Moreover, during about 8 months between 2018 and 2019, we have been working up to 8 days without a break. For 6 months we could not be unionised. Since May 2018, when the project started, we never had an emergency drill, or a security plan to leave the building, which is situated in the Agbar Tower of Barcelona. To this day, we still can’t access the emergency staircase: we can only use the lifts.
Finally, in the summer of 2022 the Spanish authorities gave the company a 50.000-euro fine, and because of that the company is hiring new workers, but after two years of broken promises, and the end date of june to fix the shift situation, our pleas remain unanswered. We know our Filipino colleagues suffer even worse conditions: forced in offices without any natural light, they had to deal with the content in English, to save the company money. When their work was finally given to a US department, there was a class action, resulting in a 50.000-dollar compensation: not much, for the American healthcare.
In fact, it is a health problem we’re dealing with: we are worn out by the lack of days off, and by the appalling content we are forced to watch (I’ll talk about that in a bit). Also, we did not have proper psychological attention until we started presenting symptoms of PTSD. Before that, we had counsellors, who had us meditate and colour mandalas: a therapy which proved highly ineffective for most of us. Sadly, our team leaders tend to undermine the symptoms we report, because they have one main priority: our performance.
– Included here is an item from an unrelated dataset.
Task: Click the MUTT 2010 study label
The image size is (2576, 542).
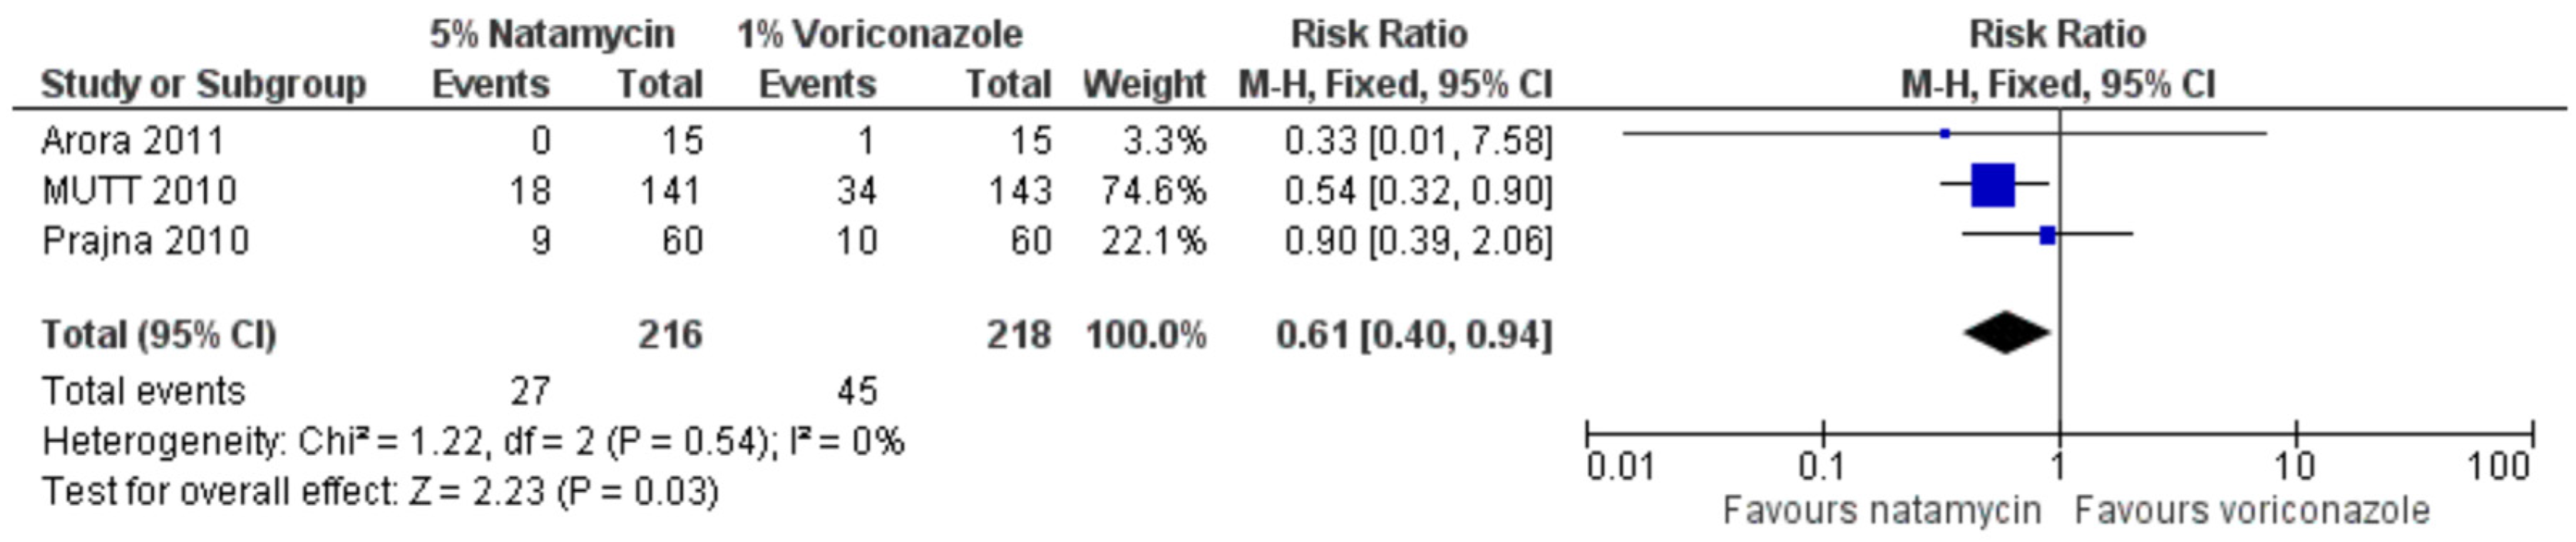Action: click(x=139, y=191)
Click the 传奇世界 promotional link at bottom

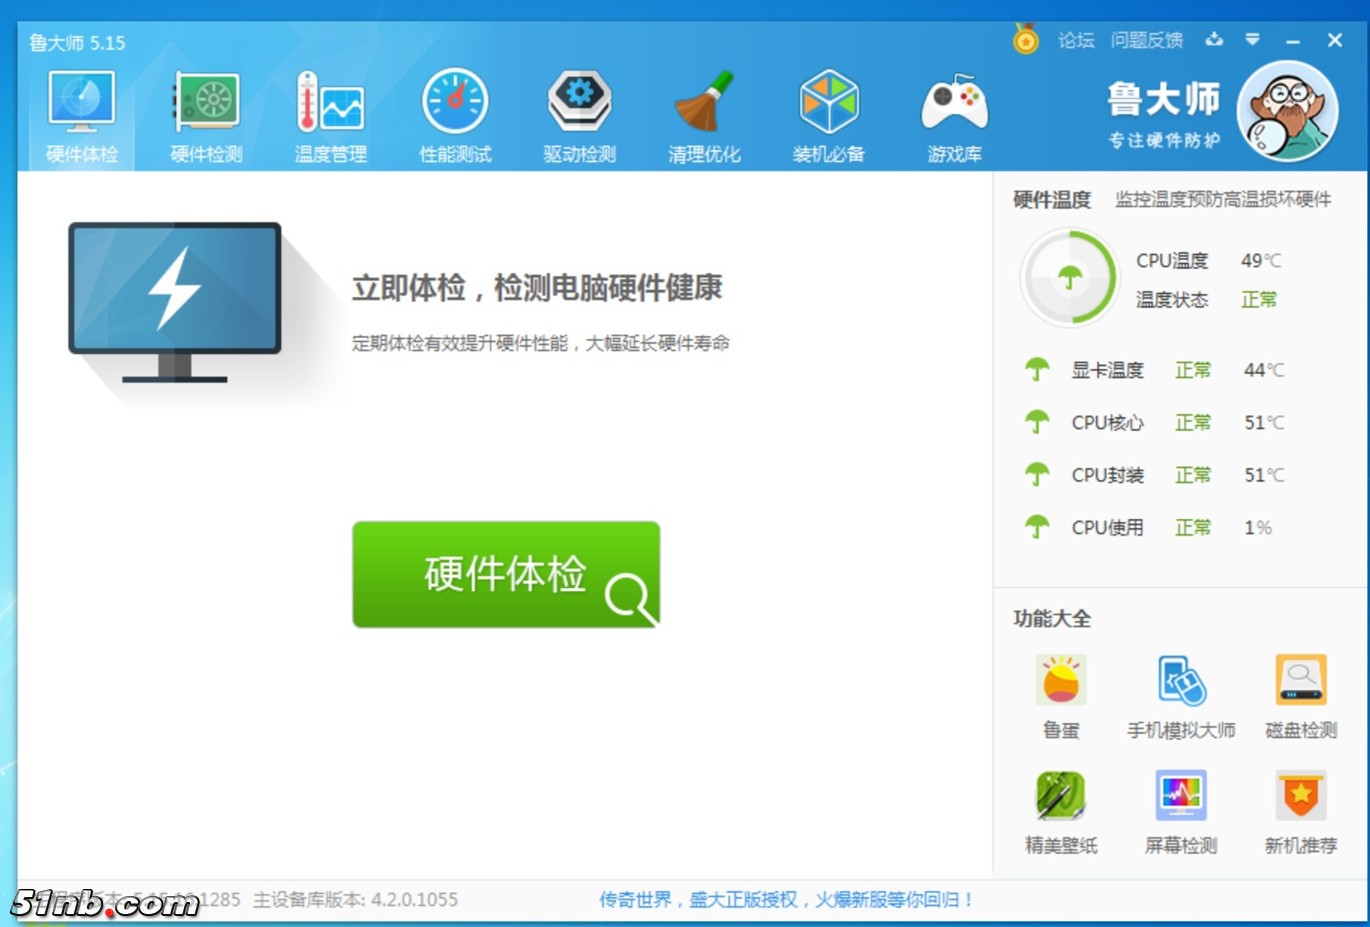tap(786, 900)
We are required to deal with a report every minute, and this average handling time is calculated to the second. Our clicks on other pages outside the social media platform (sometimes we attempt to google reportedly fake news) are not counted as working time.
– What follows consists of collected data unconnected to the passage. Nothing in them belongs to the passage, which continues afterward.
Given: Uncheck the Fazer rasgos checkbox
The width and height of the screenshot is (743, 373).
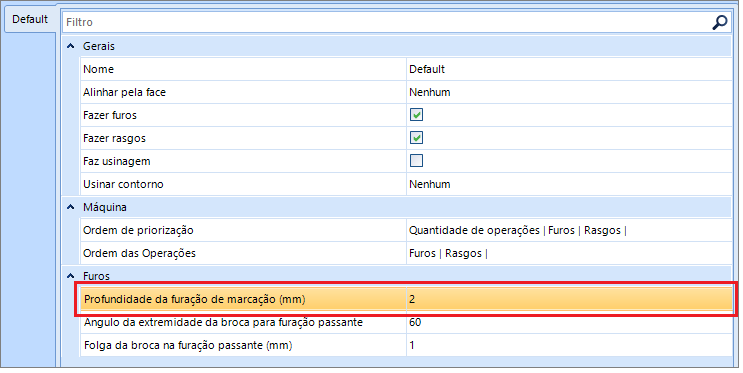Looking at the screenshot, I should point(417,138).
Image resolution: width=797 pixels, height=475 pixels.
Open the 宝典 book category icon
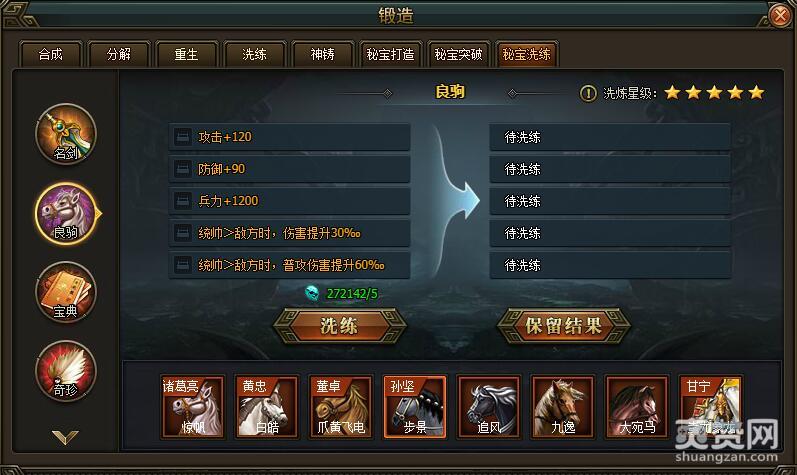[x=66, y=292]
Let’s talk about content. The most violent and disagreeable images would pop out before we started remote work. Now it is not happening as often, but we can still bump into a shocking video from time to time. We have witnessed animal tortures, especially in industrial farming or Chinese dog-meat festivals. However, many terrible scenes involved humans, such as hostages tortured by terrorists or drug cartels. I have witnessed the extractions of organs from people who were still alive. Also, we receive constant reports of online soliciting, and at some point the algorithm changed and we were increasingly exposed to child pornography.
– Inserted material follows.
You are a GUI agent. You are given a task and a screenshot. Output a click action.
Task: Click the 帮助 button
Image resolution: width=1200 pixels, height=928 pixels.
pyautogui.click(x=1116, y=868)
Now, as I mentioned, we have been assigned some psychological help from licensed therapists, but what we really need is the possibility to rest. Our only option is applying for stress leave, as many senior moderators are. I believe that, in order to avoid PTSD, we shouldn’t ‘get fixed’ once we’ve watched perjudicial content: rather than having us talk to a therapist afterwards, they should have offered proper training in the first place. Instead, they did everything in economy: they hired fewer people than needed, in the shortest time possible, all the while keeping high expectations on our performance. This is not fair.
I mean, you don’t hire just anyone to make an autopsy!”.